CNAS CEO Nathaniel Fick to Lead Cyber Security Software Company Endgame Inc.

[alethialia]

Nate Fick's got himself a new job. Here's the CNAS press release: CNAS CEO Nathaniel Fick to Lead Cyber Security Software Company Endgame Inc.

Tom Ricks mentioned it in a blog post:

In other CNAS news, the estimable Nate Fick is leaving the place to become CEO of some cyber company. He will be missed. We need a replacement. So, if you know

Comments

[green_grrl]

Wow, those are going to be some really big shoes for someone to fill, and I'm not just saying that because of Tom's (hilarious!) description. I hope Endgame is a cool place to work--CNAS always seemed like such a good fit for his mix of idealism/pragmatism/service/skill/humor.

[alethialia]

I'm a bit wary of Endgame, from what I'm reading.

[pommederis]

"A leading venture-backed provider of advanced cyber security solutions"? Nah, nothing vaguely-shady-sounding in that description at ALL.

INPUT DATA -
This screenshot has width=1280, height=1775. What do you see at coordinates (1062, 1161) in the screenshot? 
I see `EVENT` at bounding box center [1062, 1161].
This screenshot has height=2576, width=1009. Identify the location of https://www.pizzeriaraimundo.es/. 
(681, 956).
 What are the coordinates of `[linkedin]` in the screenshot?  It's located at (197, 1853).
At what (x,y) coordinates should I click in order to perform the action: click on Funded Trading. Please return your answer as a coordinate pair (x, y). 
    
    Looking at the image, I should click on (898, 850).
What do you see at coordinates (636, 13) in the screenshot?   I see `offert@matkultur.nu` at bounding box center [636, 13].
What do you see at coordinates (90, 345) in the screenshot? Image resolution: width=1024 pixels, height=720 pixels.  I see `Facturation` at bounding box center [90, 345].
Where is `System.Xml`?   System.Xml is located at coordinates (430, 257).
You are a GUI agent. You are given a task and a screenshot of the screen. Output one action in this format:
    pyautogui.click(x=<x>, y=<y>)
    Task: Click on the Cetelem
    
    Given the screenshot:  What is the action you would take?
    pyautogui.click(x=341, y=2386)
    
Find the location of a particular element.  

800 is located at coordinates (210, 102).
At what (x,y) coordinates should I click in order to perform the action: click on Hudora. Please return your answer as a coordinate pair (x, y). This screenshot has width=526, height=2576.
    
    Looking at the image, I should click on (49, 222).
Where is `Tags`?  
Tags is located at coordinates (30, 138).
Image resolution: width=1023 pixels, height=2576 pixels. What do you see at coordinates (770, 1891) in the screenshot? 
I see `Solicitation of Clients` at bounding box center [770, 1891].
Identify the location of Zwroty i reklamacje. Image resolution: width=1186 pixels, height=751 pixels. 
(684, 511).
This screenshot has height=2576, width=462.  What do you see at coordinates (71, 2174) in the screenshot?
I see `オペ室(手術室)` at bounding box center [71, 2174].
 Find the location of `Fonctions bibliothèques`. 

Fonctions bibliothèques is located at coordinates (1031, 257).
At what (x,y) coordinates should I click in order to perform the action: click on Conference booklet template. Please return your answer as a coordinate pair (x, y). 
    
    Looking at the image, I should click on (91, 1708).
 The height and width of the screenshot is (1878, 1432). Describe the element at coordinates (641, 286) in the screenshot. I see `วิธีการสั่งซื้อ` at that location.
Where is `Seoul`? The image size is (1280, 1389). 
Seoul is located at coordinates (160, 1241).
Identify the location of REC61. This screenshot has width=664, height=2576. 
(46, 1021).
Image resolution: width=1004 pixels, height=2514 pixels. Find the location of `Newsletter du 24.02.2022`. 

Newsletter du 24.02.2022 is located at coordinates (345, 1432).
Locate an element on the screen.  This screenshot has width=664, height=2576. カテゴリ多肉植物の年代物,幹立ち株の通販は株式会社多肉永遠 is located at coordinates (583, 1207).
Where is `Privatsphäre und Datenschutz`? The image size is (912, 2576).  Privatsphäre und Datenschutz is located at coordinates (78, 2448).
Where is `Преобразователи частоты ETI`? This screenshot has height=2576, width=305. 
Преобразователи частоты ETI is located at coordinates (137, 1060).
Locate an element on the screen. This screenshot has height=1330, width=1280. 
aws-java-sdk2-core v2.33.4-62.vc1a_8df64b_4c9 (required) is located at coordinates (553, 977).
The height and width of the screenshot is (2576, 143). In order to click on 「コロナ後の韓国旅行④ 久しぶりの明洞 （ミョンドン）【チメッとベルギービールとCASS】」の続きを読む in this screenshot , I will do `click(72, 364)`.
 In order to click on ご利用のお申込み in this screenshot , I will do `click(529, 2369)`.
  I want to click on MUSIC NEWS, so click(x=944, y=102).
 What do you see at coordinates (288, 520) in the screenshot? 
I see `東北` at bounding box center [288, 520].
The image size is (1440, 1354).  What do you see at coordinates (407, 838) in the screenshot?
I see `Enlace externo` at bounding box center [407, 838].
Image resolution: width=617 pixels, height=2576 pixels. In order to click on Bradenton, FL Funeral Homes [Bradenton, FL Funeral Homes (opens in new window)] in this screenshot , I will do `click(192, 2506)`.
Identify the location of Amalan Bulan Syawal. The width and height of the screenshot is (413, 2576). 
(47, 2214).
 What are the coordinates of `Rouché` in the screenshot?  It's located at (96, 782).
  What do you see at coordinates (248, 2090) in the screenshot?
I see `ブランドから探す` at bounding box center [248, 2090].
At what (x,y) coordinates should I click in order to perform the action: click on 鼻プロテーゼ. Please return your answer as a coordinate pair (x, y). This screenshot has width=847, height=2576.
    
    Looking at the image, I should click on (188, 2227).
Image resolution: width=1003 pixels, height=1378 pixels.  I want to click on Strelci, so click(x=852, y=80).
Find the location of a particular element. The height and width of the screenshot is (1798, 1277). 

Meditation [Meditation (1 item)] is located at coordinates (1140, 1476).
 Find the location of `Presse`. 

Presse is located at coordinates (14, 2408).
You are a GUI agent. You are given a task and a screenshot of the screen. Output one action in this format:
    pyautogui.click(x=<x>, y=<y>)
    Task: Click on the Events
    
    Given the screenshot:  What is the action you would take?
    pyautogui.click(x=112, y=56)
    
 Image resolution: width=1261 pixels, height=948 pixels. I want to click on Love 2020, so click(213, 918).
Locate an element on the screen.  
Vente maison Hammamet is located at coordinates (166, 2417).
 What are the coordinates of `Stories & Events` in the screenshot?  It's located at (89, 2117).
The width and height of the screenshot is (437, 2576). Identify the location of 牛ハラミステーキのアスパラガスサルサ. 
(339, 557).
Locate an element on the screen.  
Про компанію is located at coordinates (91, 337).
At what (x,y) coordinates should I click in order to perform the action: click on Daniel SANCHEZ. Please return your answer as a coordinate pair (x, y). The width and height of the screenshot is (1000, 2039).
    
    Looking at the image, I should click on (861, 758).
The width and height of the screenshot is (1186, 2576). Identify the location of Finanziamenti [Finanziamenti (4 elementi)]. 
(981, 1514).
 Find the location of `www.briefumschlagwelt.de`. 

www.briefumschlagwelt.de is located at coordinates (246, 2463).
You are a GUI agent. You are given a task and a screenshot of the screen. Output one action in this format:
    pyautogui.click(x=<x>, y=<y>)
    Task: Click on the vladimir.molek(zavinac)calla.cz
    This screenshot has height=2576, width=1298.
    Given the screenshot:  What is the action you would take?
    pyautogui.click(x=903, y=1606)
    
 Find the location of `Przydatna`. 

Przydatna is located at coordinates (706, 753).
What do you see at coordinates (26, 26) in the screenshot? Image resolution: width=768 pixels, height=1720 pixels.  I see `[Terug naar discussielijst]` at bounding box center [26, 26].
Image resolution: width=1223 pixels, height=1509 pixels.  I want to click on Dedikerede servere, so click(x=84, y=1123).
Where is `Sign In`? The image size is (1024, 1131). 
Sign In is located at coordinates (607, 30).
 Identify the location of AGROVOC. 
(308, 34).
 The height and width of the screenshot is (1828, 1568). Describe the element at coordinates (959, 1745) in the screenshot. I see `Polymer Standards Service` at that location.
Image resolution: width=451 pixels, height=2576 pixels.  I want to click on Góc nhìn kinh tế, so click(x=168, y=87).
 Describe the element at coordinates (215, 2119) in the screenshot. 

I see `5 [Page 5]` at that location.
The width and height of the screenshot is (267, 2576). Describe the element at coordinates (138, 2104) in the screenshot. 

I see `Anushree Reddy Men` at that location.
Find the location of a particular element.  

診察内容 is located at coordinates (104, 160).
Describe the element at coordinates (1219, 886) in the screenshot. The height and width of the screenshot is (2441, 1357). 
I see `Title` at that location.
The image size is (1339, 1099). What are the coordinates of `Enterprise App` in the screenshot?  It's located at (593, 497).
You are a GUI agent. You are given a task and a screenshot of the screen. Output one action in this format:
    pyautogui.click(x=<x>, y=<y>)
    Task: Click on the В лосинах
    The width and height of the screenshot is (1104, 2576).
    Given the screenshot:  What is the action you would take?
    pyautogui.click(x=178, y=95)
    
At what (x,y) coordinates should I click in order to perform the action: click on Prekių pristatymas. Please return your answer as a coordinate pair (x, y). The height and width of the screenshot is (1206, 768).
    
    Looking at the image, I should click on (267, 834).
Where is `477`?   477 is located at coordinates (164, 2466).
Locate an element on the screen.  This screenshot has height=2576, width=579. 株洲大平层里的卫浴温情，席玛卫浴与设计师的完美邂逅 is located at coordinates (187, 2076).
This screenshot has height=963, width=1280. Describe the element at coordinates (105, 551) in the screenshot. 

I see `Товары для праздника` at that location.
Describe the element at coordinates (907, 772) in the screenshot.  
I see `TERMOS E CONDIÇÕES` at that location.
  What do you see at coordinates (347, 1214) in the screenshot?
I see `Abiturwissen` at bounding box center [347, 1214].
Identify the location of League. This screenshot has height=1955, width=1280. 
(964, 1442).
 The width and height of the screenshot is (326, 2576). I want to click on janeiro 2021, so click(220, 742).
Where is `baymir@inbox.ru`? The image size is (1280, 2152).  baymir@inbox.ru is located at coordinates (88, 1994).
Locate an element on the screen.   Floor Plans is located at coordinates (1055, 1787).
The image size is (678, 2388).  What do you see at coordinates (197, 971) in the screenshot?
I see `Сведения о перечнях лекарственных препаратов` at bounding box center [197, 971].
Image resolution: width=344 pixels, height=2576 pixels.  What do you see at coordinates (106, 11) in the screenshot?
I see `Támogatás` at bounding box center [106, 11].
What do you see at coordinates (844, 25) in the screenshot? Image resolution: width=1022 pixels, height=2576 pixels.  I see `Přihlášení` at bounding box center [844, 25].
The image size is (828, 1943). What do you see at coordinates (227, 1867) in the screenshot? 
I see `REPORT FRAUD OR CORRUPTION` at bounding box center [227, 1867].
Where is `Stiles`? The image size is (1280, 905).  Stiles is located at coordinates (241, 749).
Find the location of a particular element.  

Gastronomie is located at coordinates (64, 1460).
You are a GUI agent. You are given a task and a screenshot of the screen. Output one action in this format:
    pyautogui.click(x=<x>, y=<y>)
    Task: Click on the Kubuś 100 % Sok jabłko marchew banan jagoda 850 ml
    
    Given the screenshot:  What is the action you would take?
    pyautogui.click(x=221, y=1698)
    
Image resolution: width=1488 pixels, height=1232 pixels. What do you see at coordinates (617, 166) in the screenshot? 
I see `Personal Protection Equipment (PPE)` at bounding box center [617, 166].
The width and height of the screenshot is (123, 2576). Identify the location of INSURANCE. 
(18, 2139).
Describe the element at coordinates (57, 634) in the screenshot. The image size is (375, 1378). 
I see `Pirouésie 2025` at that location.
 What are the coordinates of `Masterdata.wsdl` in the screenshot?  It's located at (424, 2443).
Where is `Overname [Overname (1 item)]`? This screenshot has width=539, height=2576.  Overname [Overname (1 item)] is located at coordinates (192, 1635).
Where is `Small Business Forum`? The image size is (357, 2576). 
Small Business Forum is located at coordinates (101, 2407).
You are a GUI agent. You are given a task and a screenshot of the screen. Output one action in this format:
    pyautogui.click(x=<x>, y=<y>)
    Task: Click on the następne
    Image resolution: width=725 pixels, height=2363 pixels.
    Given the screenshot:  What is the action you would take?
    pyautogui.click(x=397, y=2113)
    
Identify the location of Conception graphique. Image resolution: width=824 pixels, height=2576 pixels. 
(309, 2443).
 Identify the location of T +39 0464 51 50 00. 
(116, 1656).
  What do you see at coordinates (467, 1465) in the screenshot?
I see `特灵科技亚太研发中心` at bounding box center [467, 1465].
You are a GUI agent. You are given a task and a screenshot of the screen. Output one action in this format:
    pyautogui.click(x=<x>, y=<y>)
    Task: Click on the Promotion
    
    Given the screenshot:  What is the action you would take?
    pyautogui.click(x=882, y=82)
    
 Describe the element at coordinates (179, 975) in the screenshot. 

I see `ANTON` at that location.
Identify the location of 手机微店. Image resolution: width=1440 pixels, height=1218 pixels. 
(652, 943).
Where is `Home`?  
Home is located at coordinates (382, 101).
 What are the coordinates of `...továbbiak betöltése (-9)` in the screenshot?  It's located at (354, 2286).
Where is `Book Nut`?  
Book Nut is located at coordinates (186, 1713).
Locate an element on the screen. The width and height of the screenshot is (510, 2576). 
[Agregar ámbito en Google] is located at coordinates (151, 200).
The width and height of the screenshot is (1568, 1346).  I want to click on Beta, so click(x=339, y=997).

WORK REQUEST 1 - Translate this sentence from the forum thread about Nate Fick's new job into Spanish: "I'm a bit wary of Endgame, from what I'm reading."
WORK REQUEST 2 - Pick up the forum thread about Nate Fick's new job after its last comment and continue it.

TASK ANSWER 1 - Desconfío un poco de Endgame, por lo que estoy leyendo.

TASK ANSWER 2 -
But I've probably just been reading too many spy thrillers. Or zombie apocalypse stories.

[alethialia]

I actually think it's Endgame Systems Inc, which...read that wiki page and tell me it doesn't raise an eyebrow.

[pommederis]

...Er.

That might even raise two eyebrows.

I mean, there's no denying that any remotely effective national defense strategy must of necessity include defense against cyber-related attacks, but, wow. If it's actually true that they sold malware vulnerabilities...

Eek?

[stripedpetunia]

IANA security specialist but I think that means that they'd tell you about your software vulnerabilities that you haven't detected yet... for a fee.

[pommederis]

That's not how I read it. The article seemed to be implying that the emails said they'd advertised a service selling other companies' software vulnerabilities for a fee.

And if so, that's... not cool. To say the least.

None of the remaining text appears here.